AP, KUALA LUMPUR
A global rights group has urged Malaysia to stop harassing a news Web site after it put up a video of Muslim protesters stepping on a cow’s head during a protest against a planned Hindu temple.
The Aug. 28 protest raised ethnic tensions in Muslim-majority Malaysia, where about 8 percent of the country’s 28 million people are ethnic Indians. Most of the ethnic Indians are Hindus for whom cows are sacred animals.
Independent news Web site Malaysiakini was told to remove two videos, including one of the protest in Shah Alam, the capital of central Selangor state. The site has refused to remove them.
The clips are only accessible to Malaysiakini subscribers, with one of them showing protesters stepping and spitting on a severed cow head in front of the Selangor government’s headquarters, demanding that a Hindu temple not be built in their neighborhood.
The other video was of a subsequent news conference by Home Minister Hishammuddin Hussein, a Muslim, who appeared to defend the protesters.
In a statement received late on Tuesday, New York-based Human Rights Watch said the government should not tell Malaysiakini to remove the videos.
‘DISAPPEAR’
“The government wants to make the problem disappear by taking the videos off the Internet,” Elaine Pearson, deputy Asia director at Human Rights Watch, said in the statement.
In a Sept. 3 letter to Malaysiakini, the Communication and Multimedia Commission warned that the videos were against the law because they “contained offensive contents with intent to annoy any person, especially the Indians.”
The offense is punishable by up to a year in prison or up to 50,000 ringgit (US$14,400). Commission officials have also questioned Malaysiakini’s editors and staff and asked for the tapes.
Malaysiakini has refused to remove the videos, saying they merely record news events.
“The government’s investigation of Malaysiakini is nothing short of media harassment and it needs to stop ... Malaysians are entitled to know all sides of a story. It is not up to the government to approve what news is fit to air, print, or post,” Pearson said.
Twelve of the protesters have been charged with illegal assembly, and six of them also with sedition, defined as promoting ill will and hostility between different races.
It is punishable by up to three years in jail and a fine.
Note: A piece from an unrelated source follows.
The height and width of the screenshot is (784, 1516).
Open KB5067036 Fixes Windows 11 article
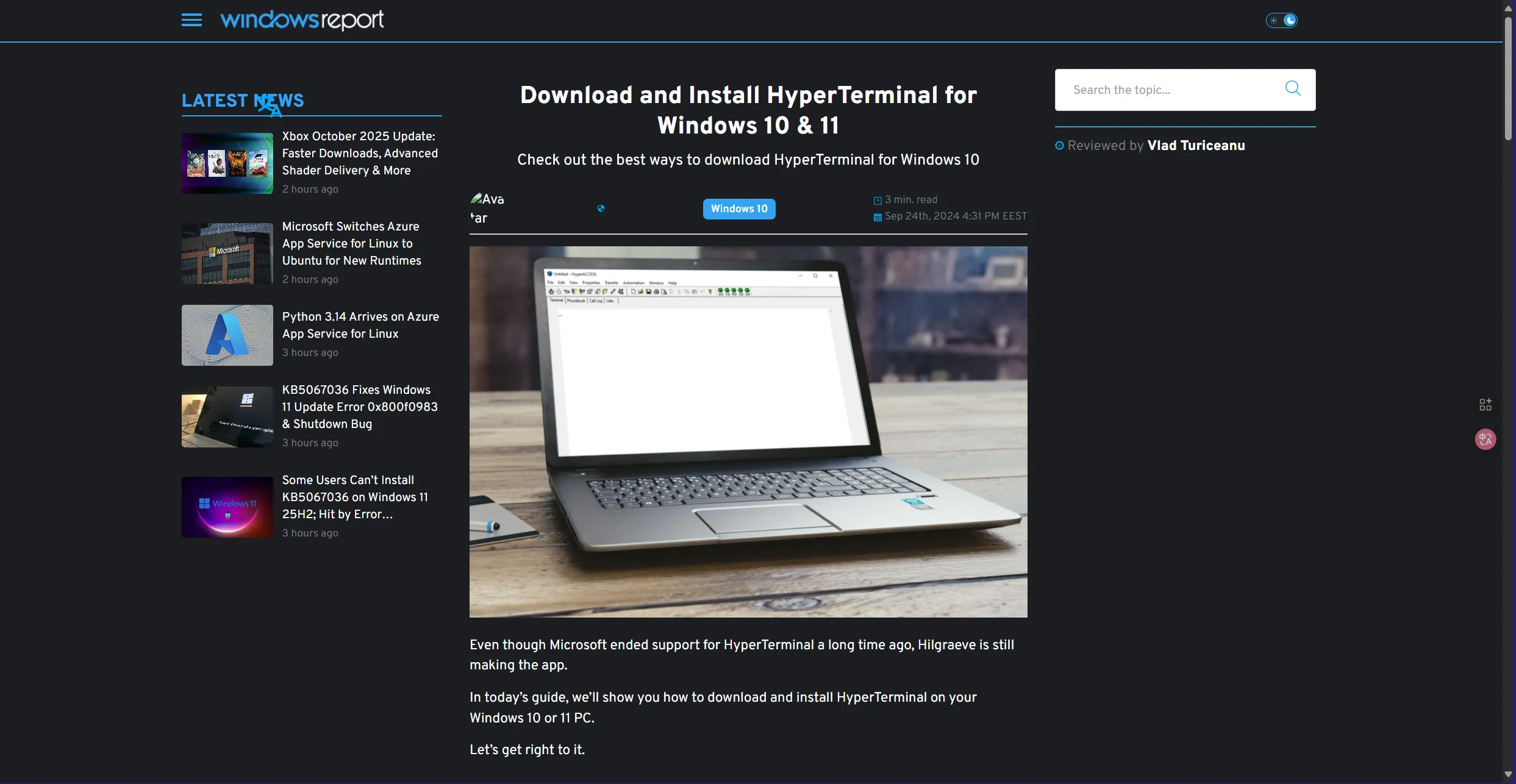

Illegal assembly is punishable by one year in jail and a fine.
GOVERNMENT LINK
All mainstream media in Malaysia are linked to the government, which is dominated by Muslim Malays. They account for 60 percent of the population. Ethnic Chinese and Indians are the biggest minorities.
Malaysiakini and blogs offering anti-government commentary are not subject to censorship but some have faced court action for articles and comments deemed to be offensive.